Items from a data source:
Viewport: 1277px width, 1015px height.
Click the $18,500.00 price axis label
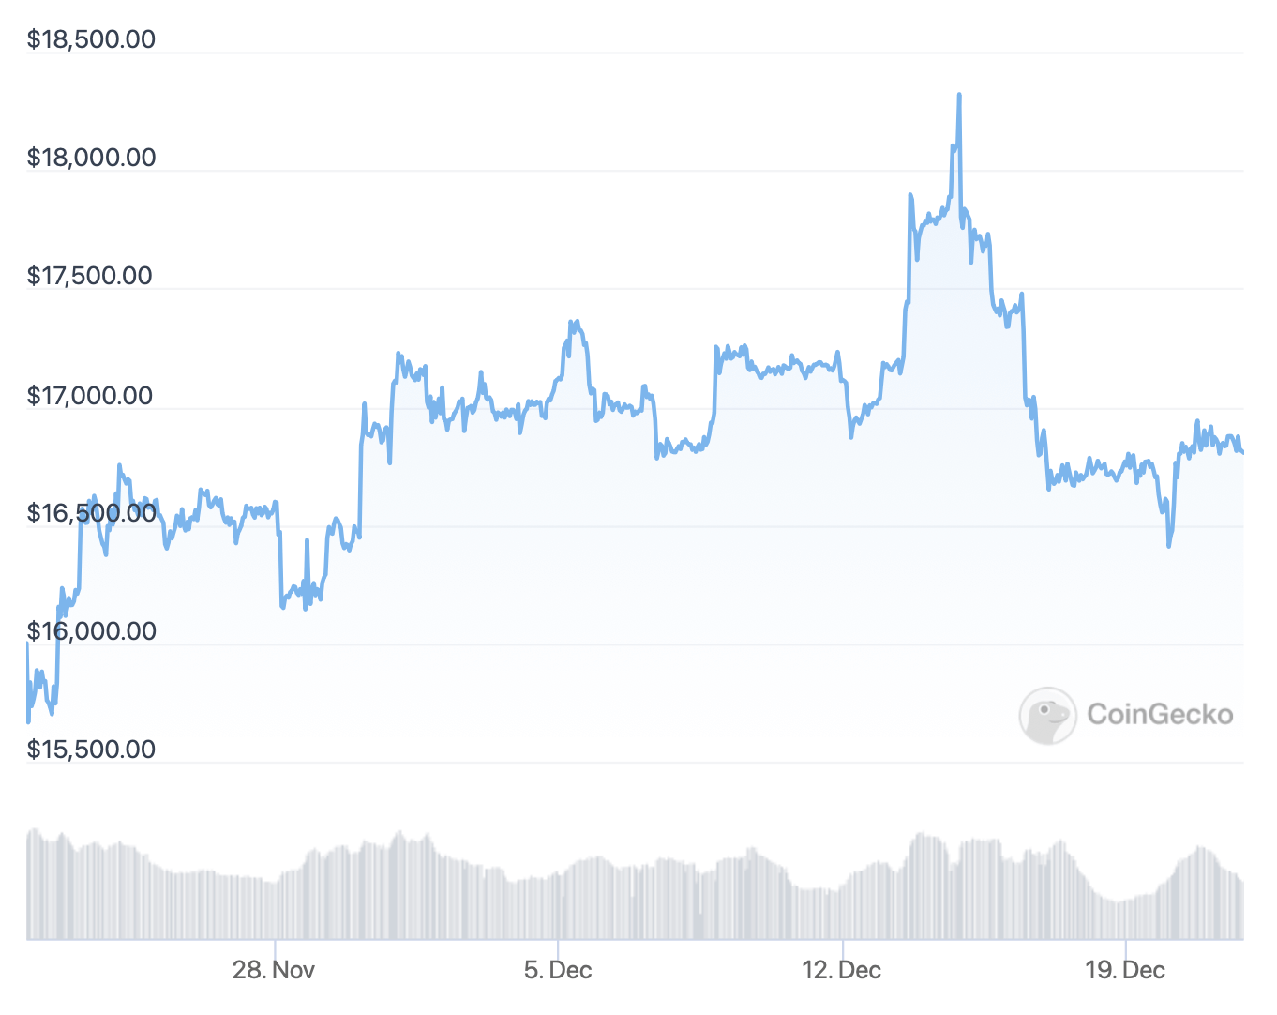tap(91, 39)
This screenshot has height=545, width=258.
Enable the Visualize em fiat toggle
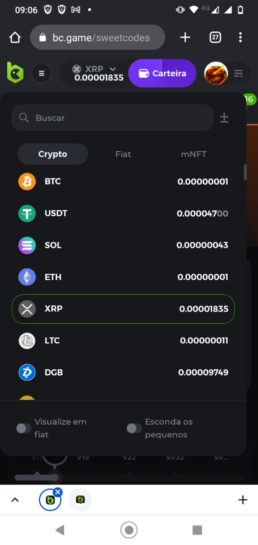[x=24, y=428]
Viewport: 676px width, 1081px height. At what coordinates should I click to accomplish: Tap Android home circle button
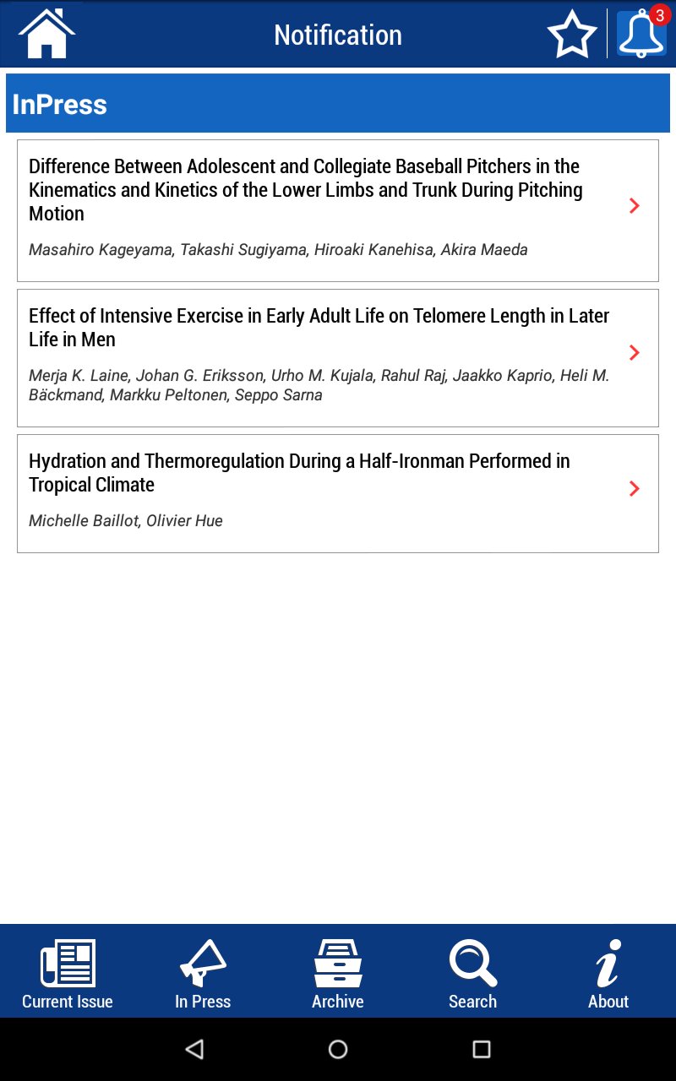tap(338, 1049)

- [Description of the task] When you write out the data, keep every line exact and drop the pictures.

- [Written answer]
Viewport: 1277px width, 1015px height.
Click the $18,500.00 price axis label
tap(91, 39)
This screenshot has height=545, width=258.
Enable the Visualize em fiat toggle
[x=24, y=428]
Viewport: 676px width, 1081px height. At what coordinates should I click to accomplish: Tap Android home circle button
tap(338, 1049)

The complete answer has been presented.